Community Modeling Reveals Disrupted Gut Microbial Secretion in Autism Associated With Redox and Neurometabolic Alterations


ESVAP E., ÜLGEN Ş. K.

Biotechnology Journal, cilt.20, sa.12, 2025 (SCI-Expanded, Scopus)

  • Yayın Türü: Makale / Tam Makale
  • Cilt numarası: 20 Sayı: 12
  • Basım Tarihi: 2025
  • Doi Numarası: 10.1002/biot.70164
  • Dergi Adı: Biotechnology Journal
  • Derginin Tarandığı İndeksler: Science Citation Index Expanded (SCI-EXPANDED), Scopus, BIOSIS, Chemical Abstracts Core, Compendex, EMBASE, MEDLINE
  • Anahtar Kelimeler: autism spectrum disorder, community metabolic modeling, gut microbiome, microbial metabolism, personalized modeling
  • Boğaziçi Üniversitesi Adresli: Evet

Özet

Emerging evidence suggests that disruptions in the gut microbiome may influence autism spectrum disorder (ASD) through altered microbial metabolism and gut-brain communication. However, the specific metabolic impacts of these microbial changes remain unclear. Community-scale metabolic modeling was applied to shotgun metagenomics data from children with ASD and neurotypical controls to predict secretion of host-impacting metabolites. Modeled ASD-associated communities exhibited altered predicted secretion of metabolites related to redox balance and neurotransmission, including increased 2-ketobutyrate and GABA and reduced riboflavin and inositol, with microbiota transfer therapy (MTT) shifting these profiles toward NT. Empirical fecal metabolomics data showed generally consistent directional trends with model predictions. Reductions in autism severity scores following MTT were associated with increased predicted secretion potentials for inositol and arginine.

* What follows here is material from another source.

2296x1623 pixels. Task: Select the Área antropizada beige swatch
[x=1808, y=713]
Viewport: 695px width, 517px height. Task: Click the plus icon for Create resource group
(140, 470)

Taxonomic analysis revealed a depletion of beneficial and an enrichment of pro-inflammatory species, such as Escherichia and Flavonifractor, in ASD. Associations between microbial taxa (e.g., Bacteroides, Bifidobacterium) and neuroactive metabolites highlight microbial modulation as a promising therapeutic strategy in ASD. These results emphasize microbial metabolism as a contributor to ASD traits and a target for therapeutic intervention.